### Exercise materials

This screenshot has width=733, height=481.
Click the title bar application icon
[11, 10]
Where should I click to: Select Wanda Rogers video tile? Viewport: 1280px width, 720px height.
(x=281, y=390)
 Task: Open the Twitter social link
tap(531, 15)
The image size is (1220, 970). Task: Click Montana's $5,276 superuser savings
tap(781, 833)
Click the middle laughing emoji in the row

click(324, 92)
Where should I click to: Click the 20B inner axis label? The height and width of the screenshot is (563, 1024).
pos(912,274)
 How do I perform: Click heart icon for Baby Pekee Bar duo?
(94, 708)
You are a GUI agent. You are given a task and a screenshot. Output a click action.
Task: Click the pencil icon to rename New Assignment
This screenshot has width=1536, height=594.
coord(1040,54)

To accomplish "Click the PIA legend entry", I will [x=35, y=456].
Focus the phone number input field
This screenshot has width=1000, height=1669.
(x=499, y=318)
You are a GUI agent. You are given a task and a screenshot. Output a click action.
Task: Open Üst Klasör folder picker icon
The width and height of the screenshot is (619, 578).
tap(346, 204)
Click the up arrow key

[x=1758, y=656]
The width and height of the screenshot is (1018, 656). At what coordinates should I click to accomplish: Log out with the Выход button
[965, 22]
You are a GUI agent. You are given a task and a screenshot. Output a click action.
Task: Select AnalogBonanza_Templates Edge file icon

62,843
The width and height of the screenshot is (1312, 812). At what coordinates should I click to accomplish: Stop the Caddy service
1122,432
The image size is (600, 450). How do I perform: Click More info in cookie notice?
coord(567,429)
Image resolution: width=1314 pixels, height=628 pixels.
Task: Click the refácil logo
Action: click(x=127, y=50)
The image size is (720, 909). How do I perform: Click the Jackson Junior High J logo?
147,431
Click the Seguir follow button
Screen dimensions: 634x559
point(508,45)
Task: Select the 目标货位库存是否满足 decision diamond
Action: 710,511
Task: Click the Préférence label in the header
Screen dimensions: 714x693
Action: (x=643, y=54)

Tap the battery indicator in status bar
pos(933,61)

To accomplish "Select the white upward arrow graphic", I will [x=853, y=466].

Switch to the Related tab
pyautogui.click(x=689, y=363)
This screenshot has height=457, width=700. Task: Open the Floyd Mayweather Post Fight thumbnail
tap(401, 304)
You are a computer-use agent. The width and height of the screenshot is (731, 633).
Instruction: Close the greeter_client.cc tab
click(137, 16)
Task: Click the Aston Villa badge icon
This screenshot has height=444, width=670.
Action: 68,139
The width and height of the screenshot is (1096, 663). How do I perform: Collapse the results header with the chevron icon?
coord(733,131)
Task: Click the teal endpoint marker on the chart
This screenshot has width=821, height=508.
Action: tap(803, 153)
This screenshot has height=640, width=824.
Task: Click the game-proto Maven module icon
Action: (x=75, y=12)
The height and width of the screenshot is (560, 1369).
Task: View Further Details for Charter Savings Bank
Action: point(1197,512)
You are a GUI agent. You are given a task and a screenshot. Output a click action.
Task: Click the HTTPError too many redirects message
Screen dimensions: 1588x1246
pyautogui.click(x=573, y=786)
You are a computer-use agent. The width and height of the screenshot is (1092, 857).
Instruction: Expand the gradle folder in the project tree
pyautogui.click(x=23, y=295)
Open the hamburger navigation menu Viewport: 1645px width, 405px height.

### Your assignment
Every one of the entries must be printed exactly.

### Exercise solution
This screenshot has width=733, height=481.
Click the title bar application icon
[11, 10]
Where should I click to: Select Wanda Rogers video tile? Viewport: 1280px width, 720px height.
(x=281, y=390)
 Task: Open the Twitter social link
tap(531, 15)
The image size is (1220, 970). Task: Click Montana's $5,276 superuser savings
tap(781, 833)
Click the middle laughing emoji in the row

click(324, 92)
Where should I click to: Click the 20B inner axis label? The height and width of the screenshot is (563, 1024).
pos(912,274)
 How do I perform: Click heart icon for Baby Pekee Bar duo?
(94, 708)
You are a GUI agent. You are given a task and a screenshot. Output a click action.
Task: Click the pencil icon to rename New Assignment
This screenshot has width=1536, height=594.
coord(1040,54)

To accomplish "Click the PIA legend entry", I will [x=35, y=456].
Focus the phone number input field
This screenshot has width=1000, height=1669.
(x=499, y=318)
You are a GUI agent. You are given a task and a screenshot. Output a click action.
Task: Open Üst Klasör folder picker icon
The width and height of the screenshot is (619, 578).
tap(346, 204)
Click the up arrow key

[x=1758, y=656]
The width and height of the screenshot is (1018, 656). At what coordinates should I click to accomplish: Log out with the Выход button
[965, 22]
You are a GUI agent. You are given a task and a screenshot. Output a click action.
Task: Select AnalogBonanza_Templates Edge file icon

62,843
The width and height of the screenshot is (1312, 812). At what coordinates should I click to accomplish: Stop the Caddy service
1122,432
The image size is (600, 450). How do I perform: Click More info in cookie notice?
coord(567,429)
Image resolution: width=1314 pixels, height=628 pixels.
Task: Click the refácil logo
Action: click(x=127, y=50)
The image size is (720, 909). How do I perform: Click the Jackson Junior High J logo?
147,431
Click the Seguir follow button
Screen dimensions: 634x559
point(508,45)
Task: Select the 目标货位库存是否满足 decision diamond
Action: 710,511
Task: Click the Préférence label in the header
Screen dimensions: 714x693
Action: (x=643, y=54)

Tap the battery indicator in status bar
pos(933,61)

To accomplish "Select the white upward arrow graphic", I will [x=853, y=466].

Switch to the Related tab
pyautogui.click(x=689, y=363)
This screenshot has height=457, width=700. Task: Open the Floyd Mayweather Post Fight thumbnail
tap(401, 304)
You are a computer-use agent. The width and height of the screenshot is (731, 633).
Instruction: Close the greeter_client.cc tab
click(137, 16)
Task: Click the Aston Villa badge icon
This screenshot has height=444, width=670.
Action: 68,139
The width and height of the screenshot is (1096, 663). How do I perform: Collapse the results header with the chevron icon?
coord(733,131)
Task: Click the teal endpoint marker on the chart
This screenshot has width=821, height=508.
Action: tap(803, 153)
This screenshot has height=640, width=824.
Task: Click the game-proto Maven module icon
Action: (x=75, y=12)
The height and width of the screenshot is (560, 1369).
Task: View Further Details for Charter Savings Bank
Action: point(1197,512)
You are a GUI agent. You are given a task and a screenshot. Output a click action.
Task: Click the HTTPError too many redirects message
Screen dimensions: 1588x1246
pyautogui.click(x=573, y=786)
You are a computer-use agent. The width and height of the screenshot is (1092, 857).
Instruction: Expand the gradle folder in the project tree
pyautogui.click(x=23, y=295)
Open the hamburger navigation menu Viewport: 1645px width, 405px height.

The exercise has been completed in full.